ASSIGNMENT
State the number of lines in the records underneath where the word "Open" turns up, and say nothing else.
TASK INPUTS section start
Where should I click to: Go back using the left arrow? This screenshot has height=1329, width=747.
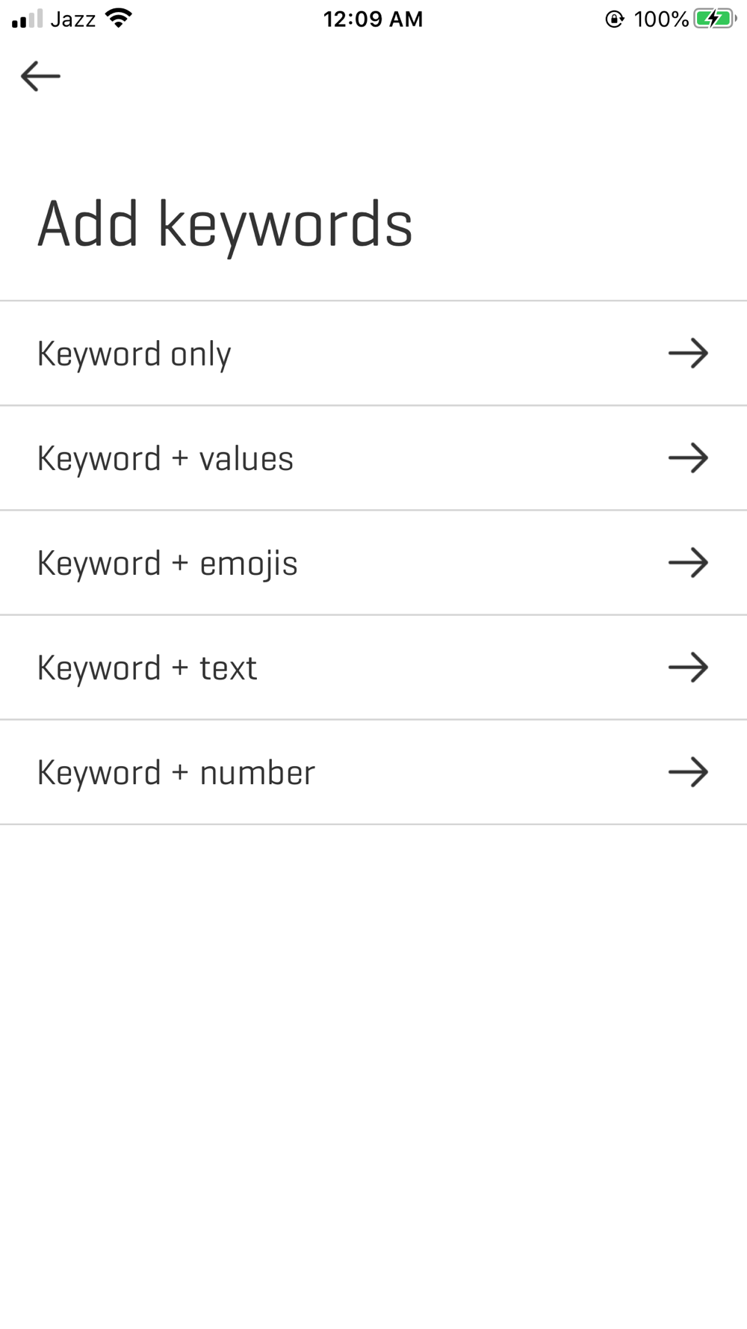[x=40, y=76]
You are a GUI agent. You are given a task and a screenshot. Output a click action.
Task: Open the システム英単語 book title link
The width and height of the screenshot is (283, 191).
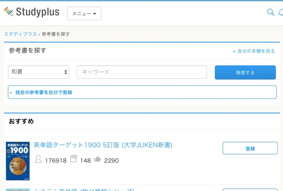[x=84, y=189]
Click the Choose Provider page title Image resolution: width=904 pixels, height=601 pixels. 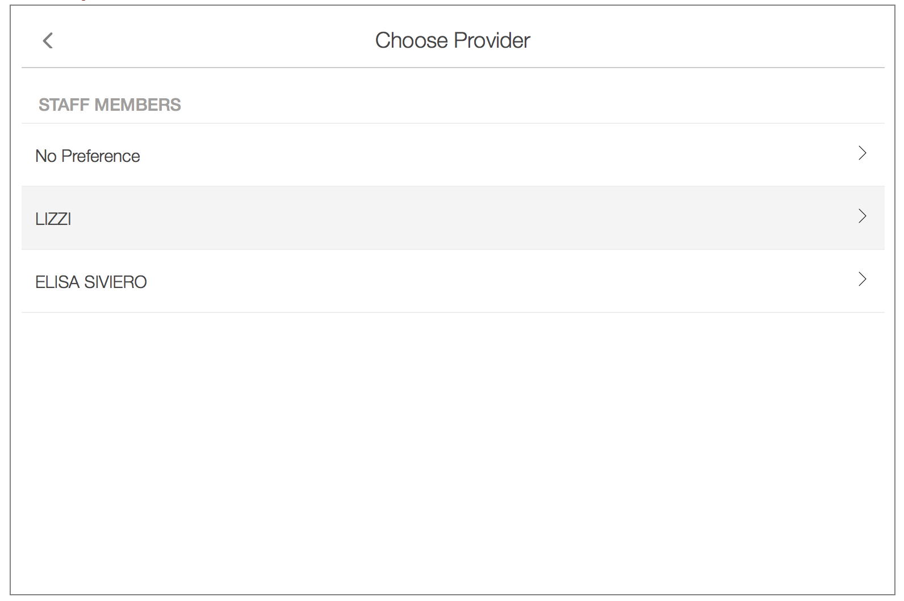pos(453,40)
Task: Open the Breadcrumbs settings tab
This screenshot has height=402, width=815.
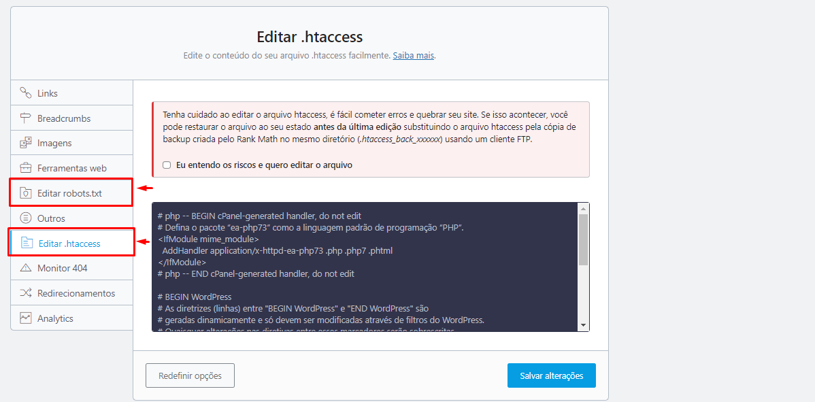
TASK INPUTS section end
TASK INPUTS section start
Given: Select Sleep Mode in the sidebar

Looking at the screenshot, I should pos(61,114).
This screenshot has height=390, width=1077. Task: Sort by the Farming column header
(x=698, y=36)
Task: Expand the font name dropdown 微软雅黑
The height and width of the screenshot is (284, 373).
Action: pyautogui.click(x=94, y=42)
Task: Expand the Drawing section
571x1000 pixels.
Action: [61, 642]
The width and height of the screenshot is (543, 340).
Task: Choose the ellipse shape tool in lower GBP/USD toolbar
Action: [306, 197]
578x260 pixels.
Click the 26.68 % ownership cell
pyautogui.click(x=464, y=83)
TASK INPUTS section end
RESULT BELOW
2